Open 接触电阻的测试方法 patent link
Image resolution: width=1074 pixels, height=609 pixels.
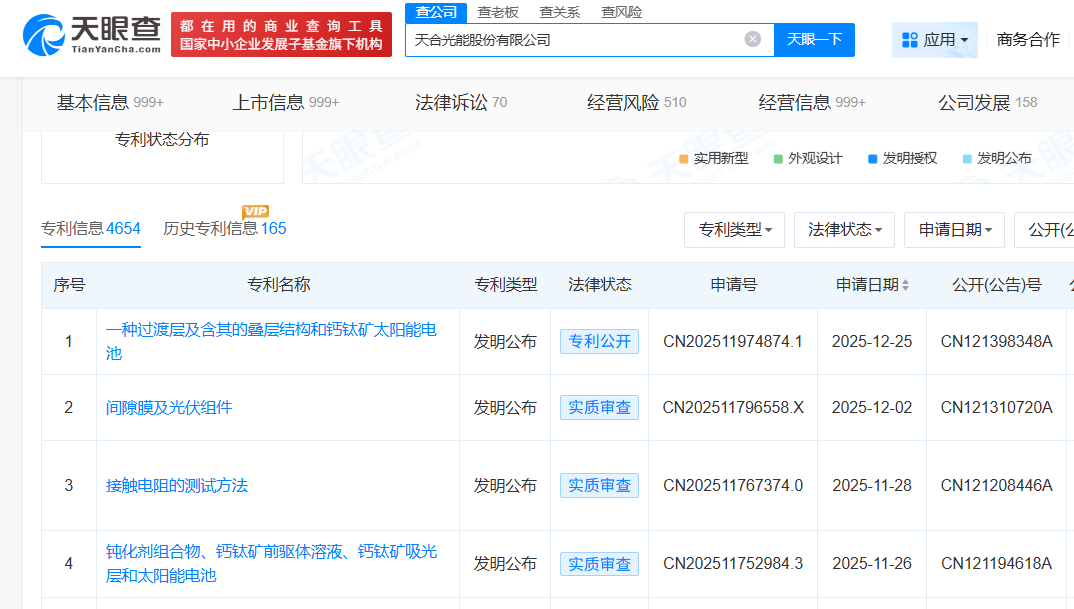click(176, 485)
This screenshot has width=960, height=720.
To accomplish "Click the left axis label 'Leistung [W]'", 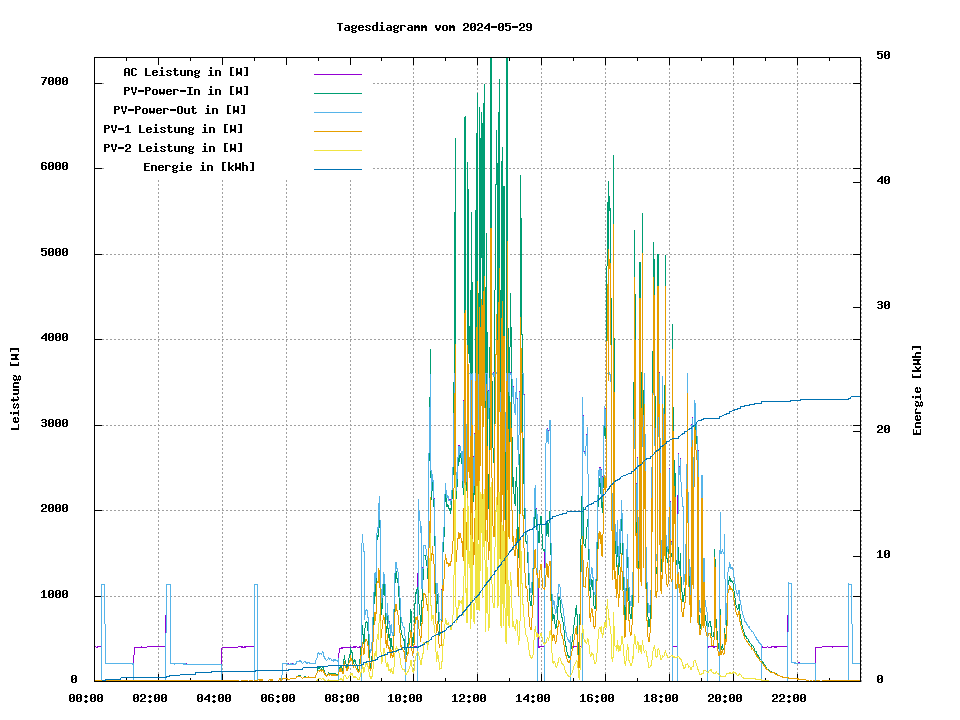I will pyautogui.click(x=15, y=389).
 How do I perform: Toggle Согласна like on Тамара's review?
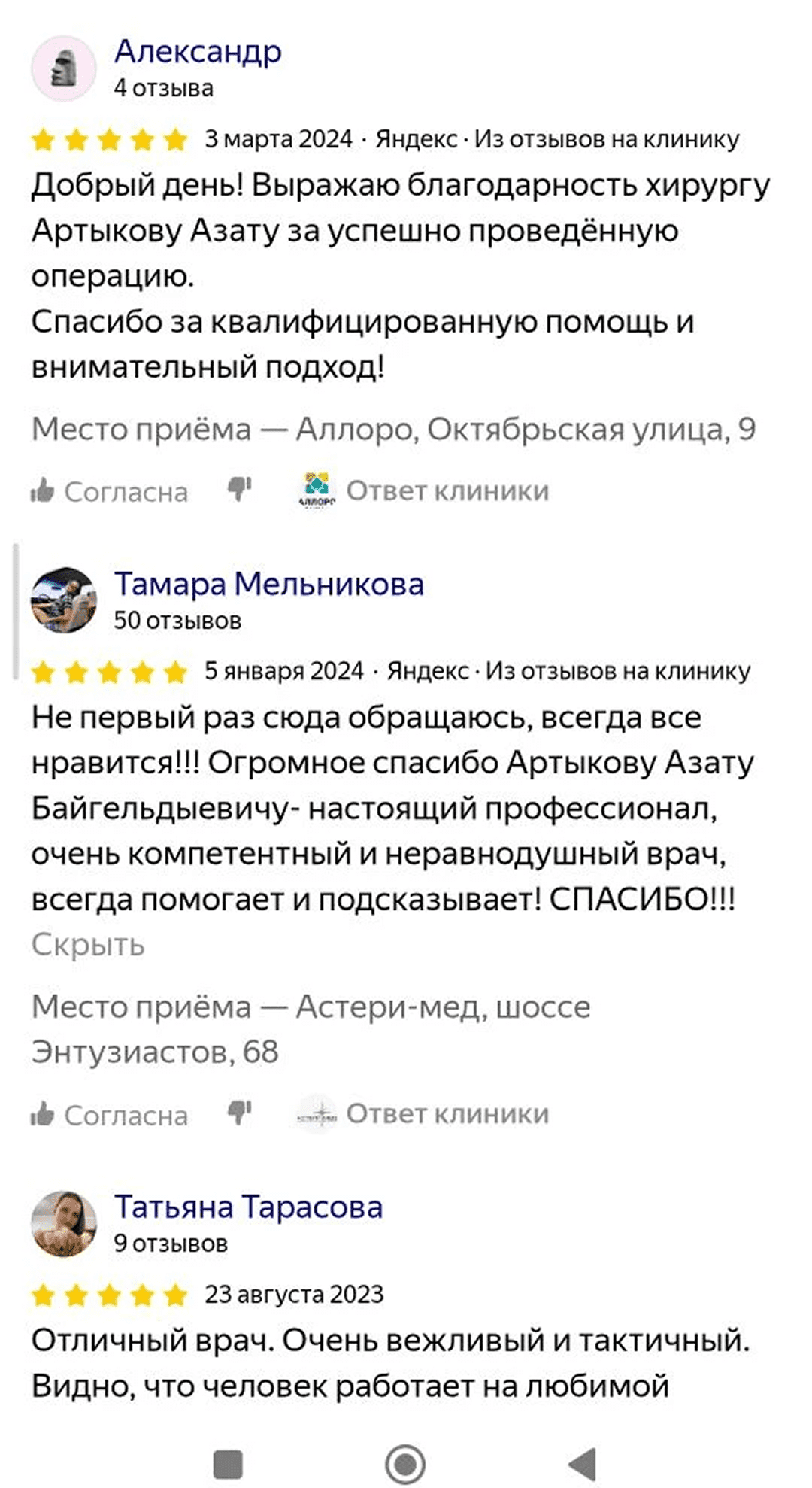(110, 1115)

——

§ **DIRECTIONS FOR THIS TASK**: What is needed is every line from the one with "How do I perform: Toggle" to the final line of the listing above, set down exactly and with the pictures left out.

§ **TASK SOLUTION**:
 How do I perform: Toggle Согласна like on Тамара's review?
(110, 1115)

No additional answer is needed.